Databricks

KuldeepChitraka · ‎01-18-2023

We are implementing a lakehouse architecture and using Notebook to transform data from object storage. Most of the time our source is database for which there one folder per table in object storage.

We have structure like below for various notebooks

GOLD (Folder)
SILVER (Folder)
BRONZE(Folder)
- MasterRawNotebooks.py (Notebook)
  - Bronze_tables (Folder)
    - Table1_notebook.py
    - Table2_notebook.py

RAW folder contains notebook for each table which reads data from object storage and create DELTA table.
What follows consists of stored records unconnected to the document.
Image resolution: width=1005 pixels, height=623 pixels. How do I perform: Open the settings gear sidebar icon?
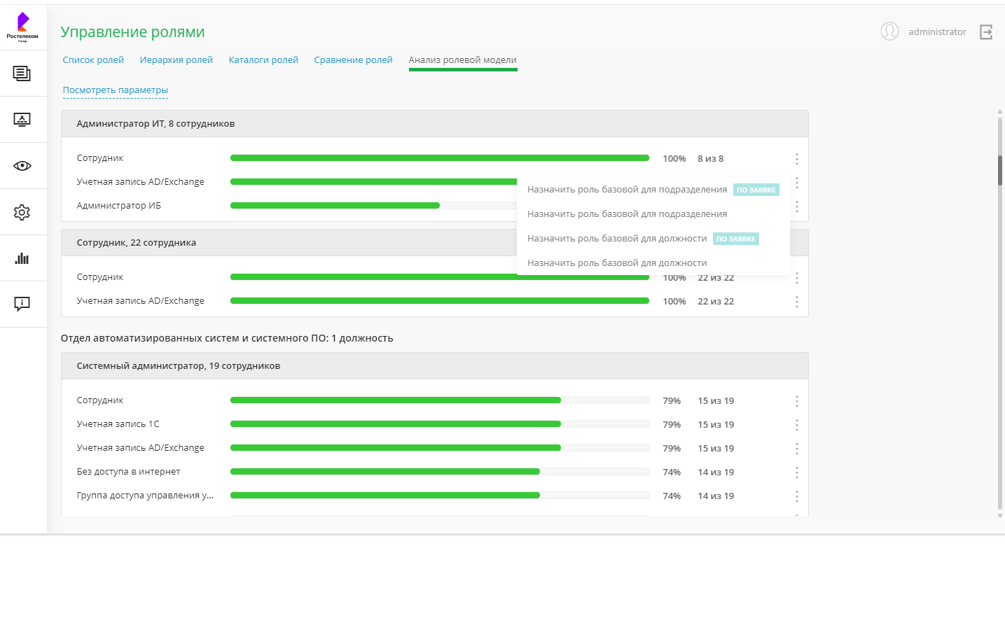pos(22,212)
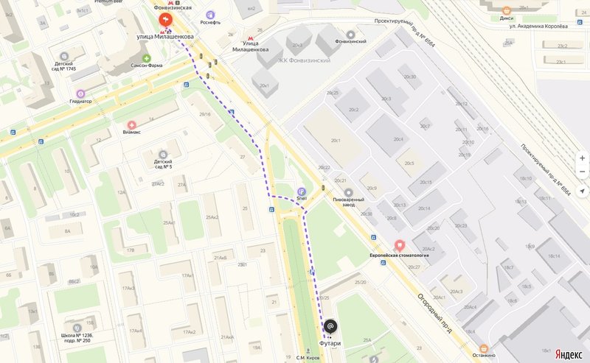Click Детский сад № 1745 icon
Image resolution: width=590 pixels, height=363 pixels.
64,57
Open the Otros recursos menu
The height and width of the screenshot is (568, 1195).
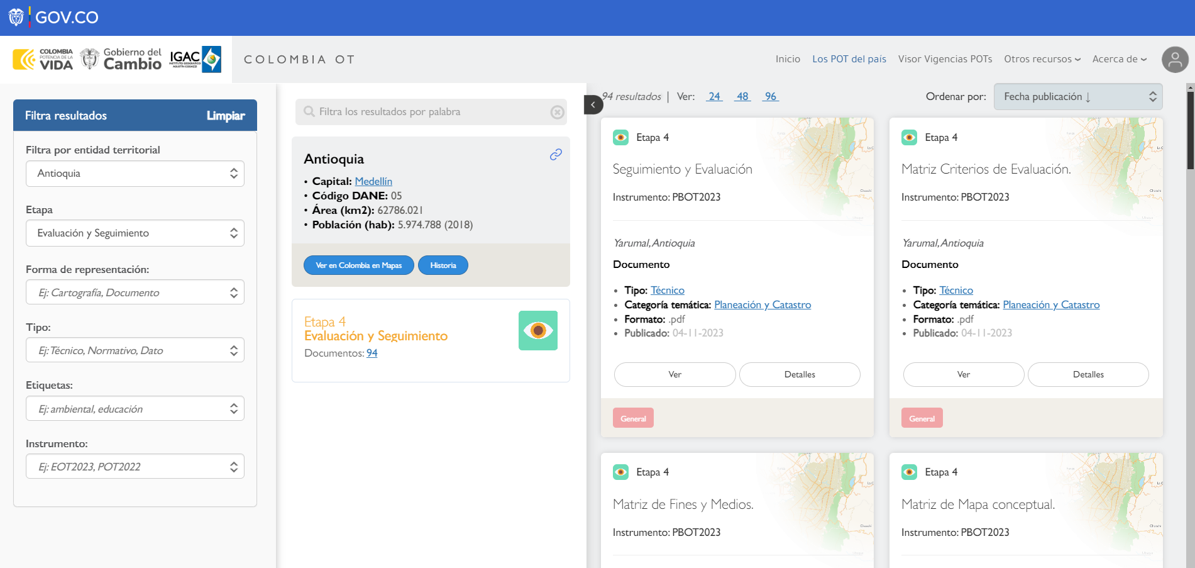(x=1042, y=59)
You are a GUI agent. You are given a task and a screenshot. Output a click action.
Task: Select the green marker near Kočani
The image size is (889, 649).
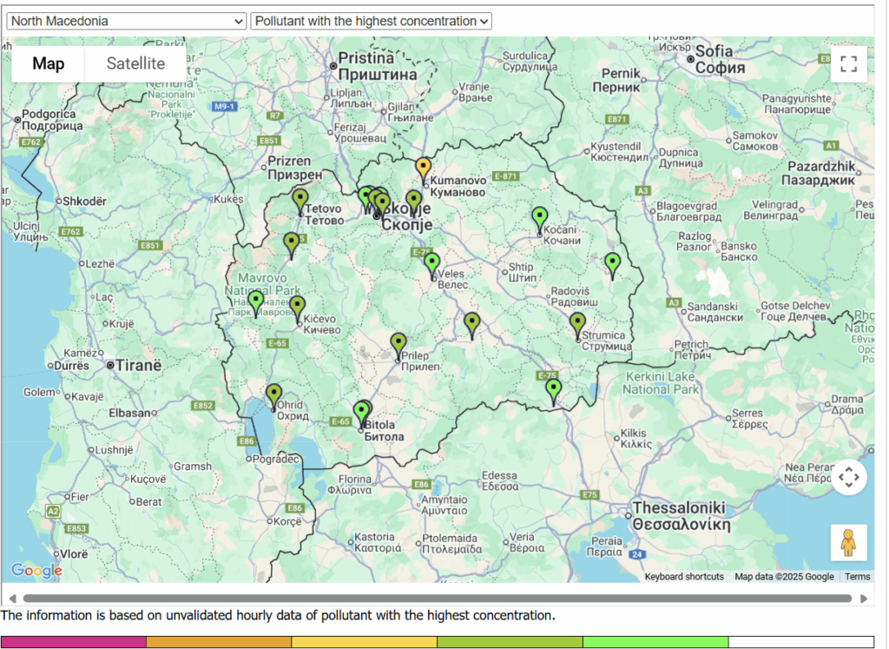pyautogui.click(x=540, y=217)
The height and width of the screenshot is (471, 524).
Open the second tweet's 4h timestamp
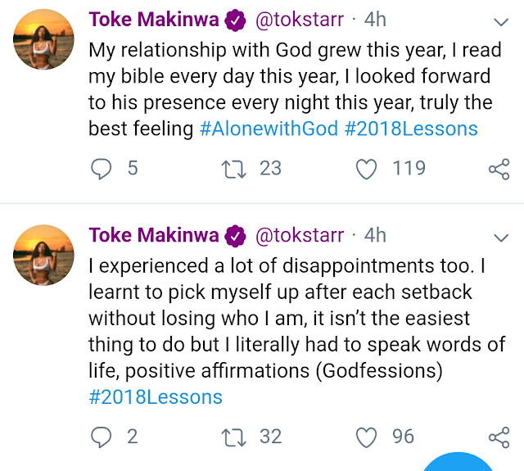[375, 235]
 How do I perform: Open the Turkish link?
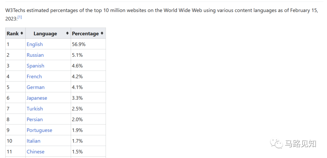point(35,109)
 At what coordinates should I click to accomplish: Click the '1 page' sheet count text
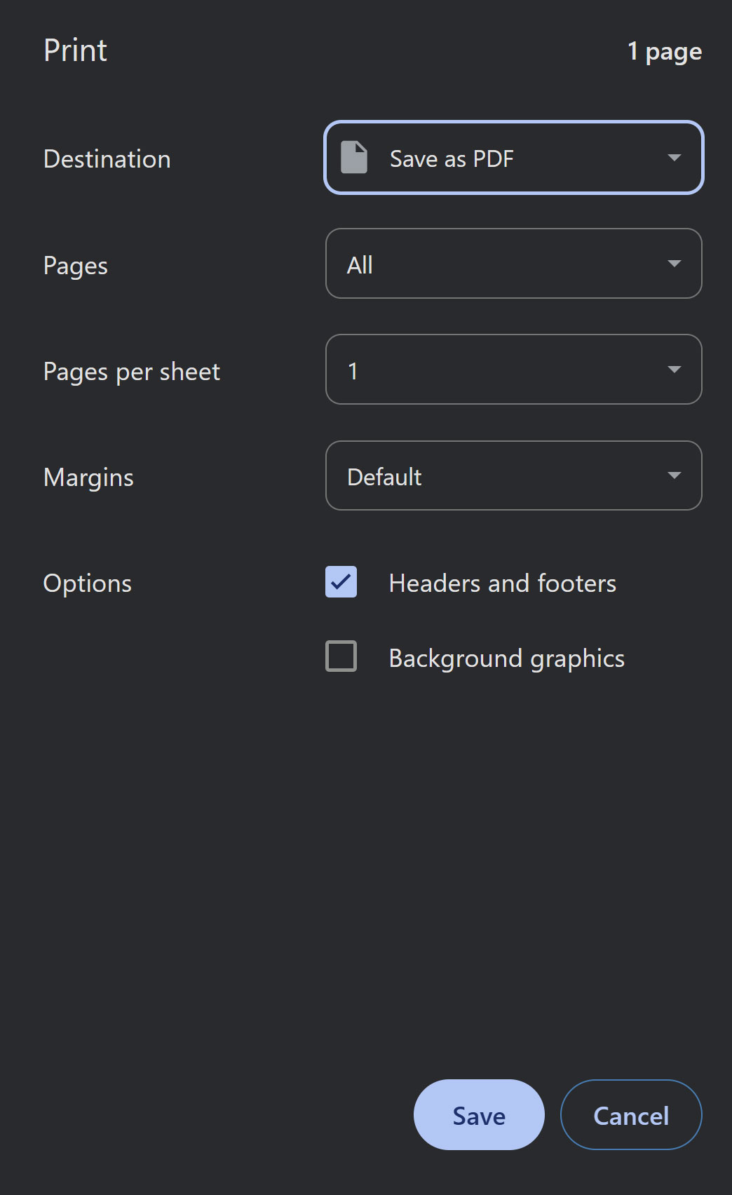[664, 52]
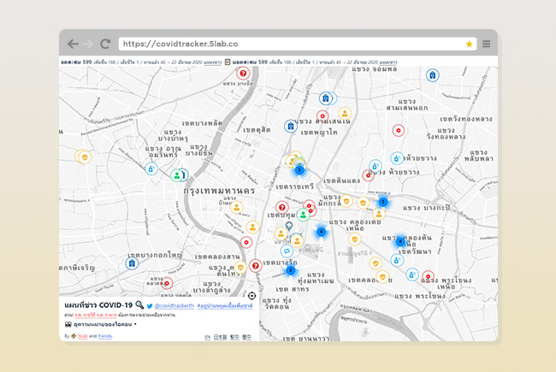Click the green person marker on the far left
Screen dimensions: 556x372
(x=176, y=175)
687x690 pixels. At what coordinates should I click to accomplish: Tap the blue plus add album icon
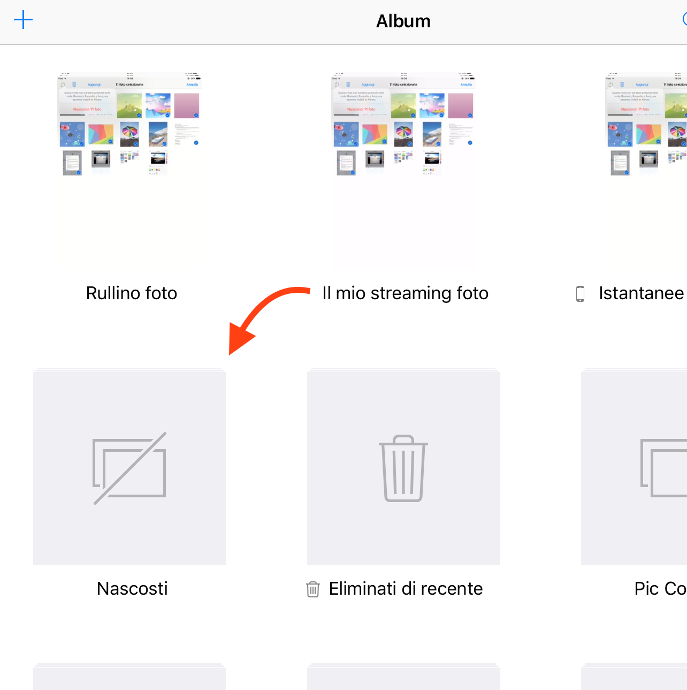(23, 20)
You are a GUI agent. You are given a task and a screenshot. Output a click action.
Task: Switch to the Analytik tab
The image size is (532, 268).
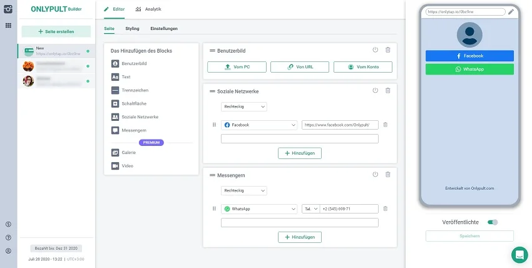point(148,9)
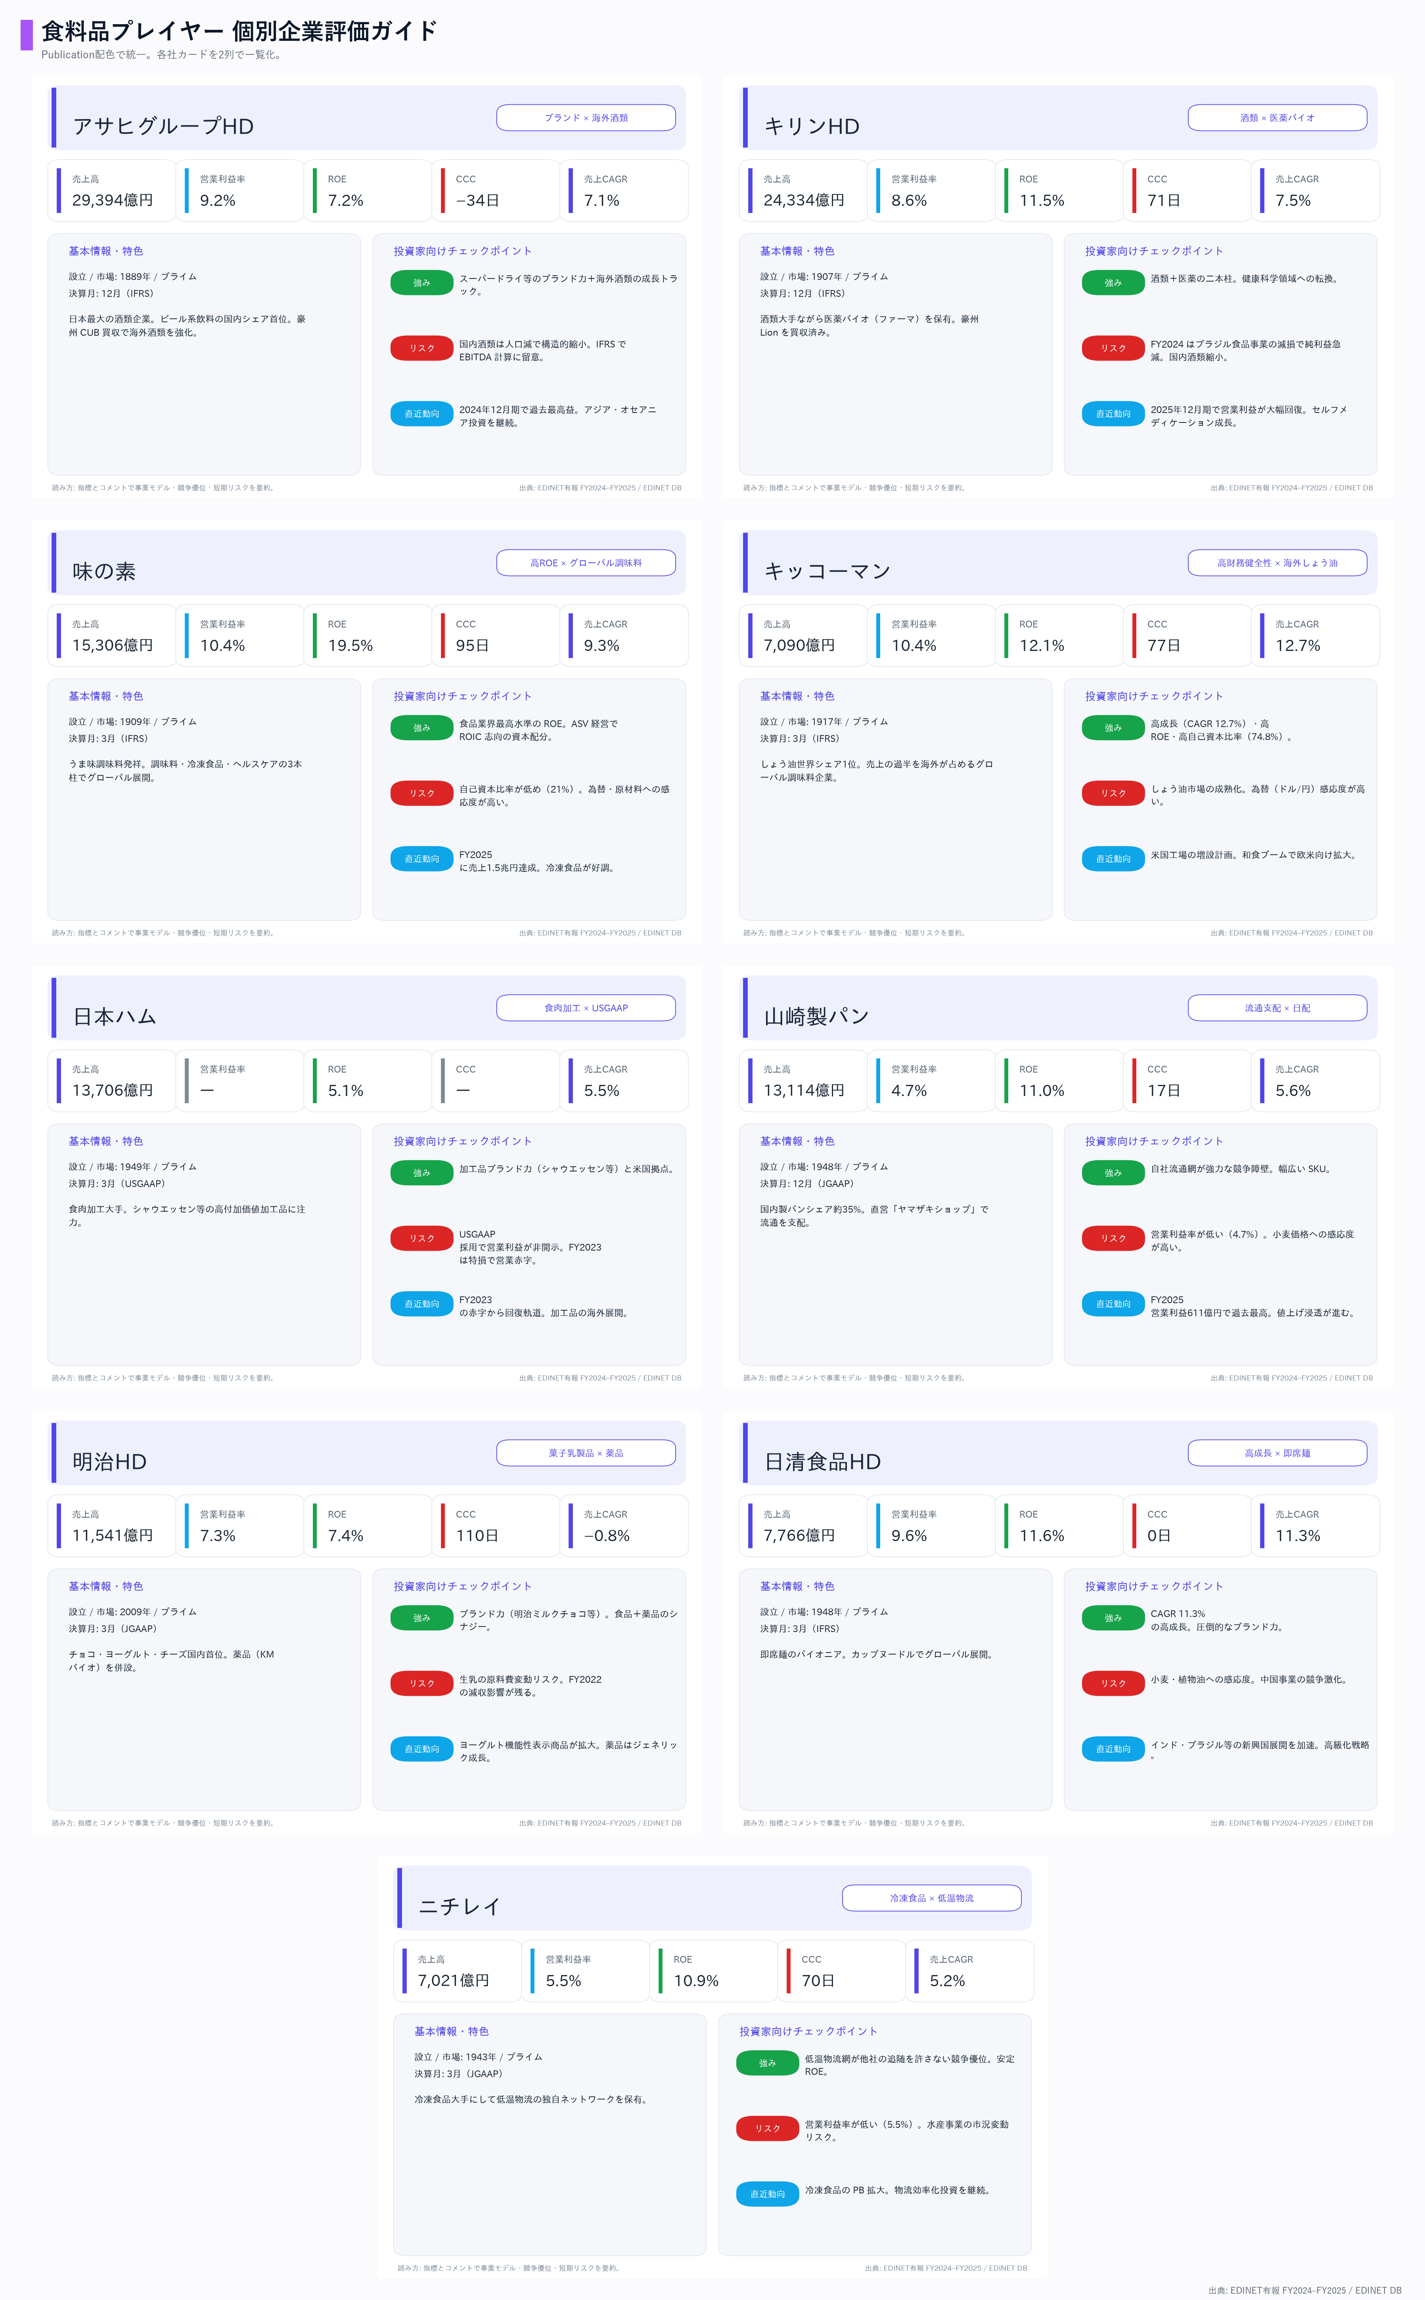Click the 明治HD card title
The width and height of the screenshot is (1425, 2300).
tap(109, 1461)
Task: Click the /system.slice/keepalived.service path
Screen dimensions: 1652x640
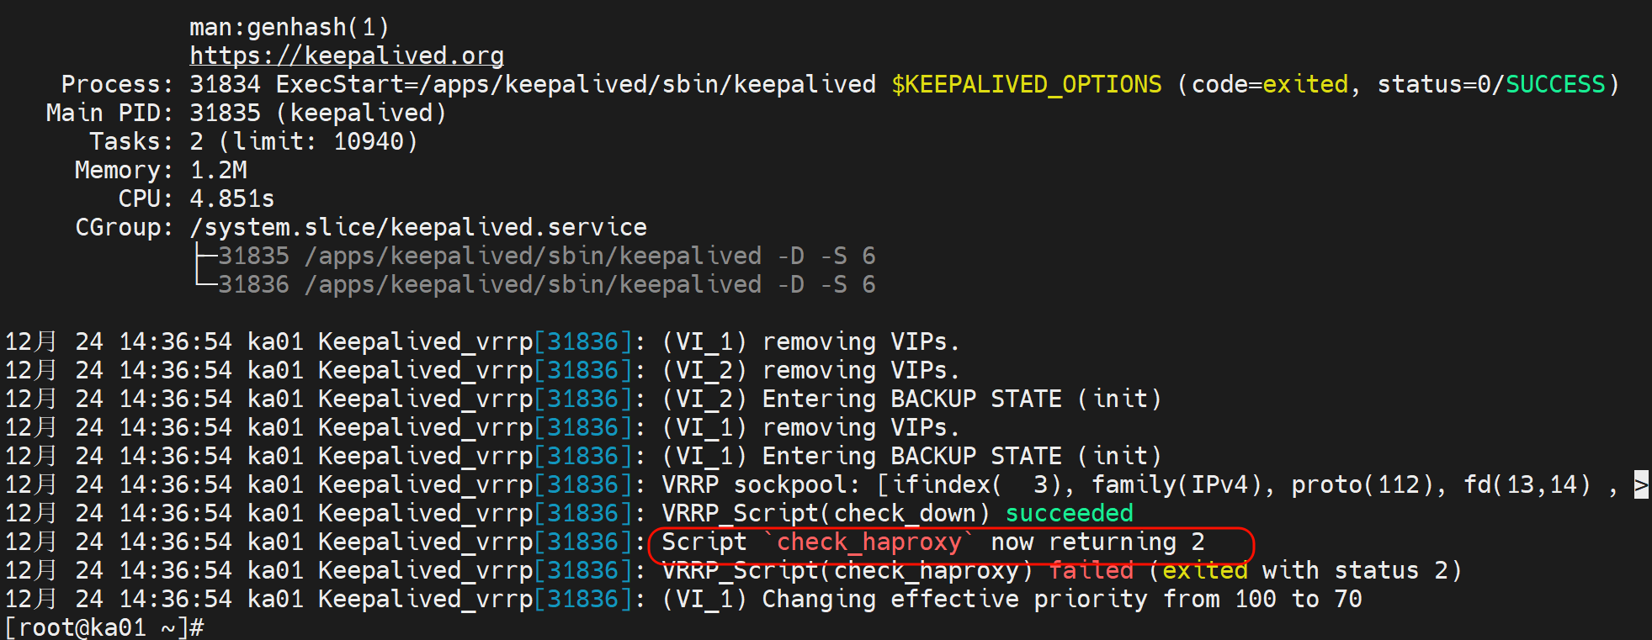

MasterRawNotebook contains one cell for each raw notebook which calls Table1_notebook, Table2_Notenook using %run

So when we execute MasterRawNotebook it runs the each notebook one by one and created table in database in databricks.

Is it a right approach?
We are are creating notebook for each table
Or should execute BRONZE notebooks parallelly.
How have you implemented the notebook pipeline when you are implementing Lakehouse Architecture.
What kind of exception handling have you done in notebooks while loading data from BRONZE to SILVER
If possible would you share folder structure , how notebooks are organized for loading , transformation etc.
Any best practices to refer?

daniel_sahal · ‎01-18-2023

@Kuldeep Chitrakar

First of all - instead of running notebooks one by one through MasterRawNotebook, you could use Workflows -> Jobs (or any other scheduler, ex. Airlfow, ADF) to run them in parallel and save some time.

Creating notebooks for each table - for loading Raw to Bronze it's possible to create one generic notebook that will do the work for you (it depends on the raw filetype, but with ex. Parquet it's doable). Write your code as generic as you can. Anyways, doint one notebook per table is also fine.

Folder structure - you need to find your own way of doing things 🙂

Here's what i'm using (it may differ project to project):

Config (Folder) - it keeps all notebooks that handle the configuration, such as authenticating with the external databases/tools; mounting storage etc.
RawToBronze (Folder) - notebooks ingesting data from Raw to Bronze
BronzeToSliver (Folder) - notebooks transforming data from Bronze to Silver
SilverToGold (Folder) - notebooks transforming data from Silver to Gold
GoldToXxx (Folder) - notebook that handles data transfer between Lakehouse and any other tool that we're using (ex. Synapse or SQL Database),
Lib.py (File) - notebook that keeps all custom-made functions/classess

jose_gonzalez · ‎04-25-2023

Adding @Vidula Khanna and @Kaniz Fatma for visibility to help with your request

Databricks

Lakehouse Architecture : How notebooks are organized and executed

Unity Catalog Lakeguard: Industry-first and only data governance for multi-user Apache™ Spark cluste

Announcing the General Availability of Databricks Asset Bundles

Register now and save 50% on training at Data + AI Summit!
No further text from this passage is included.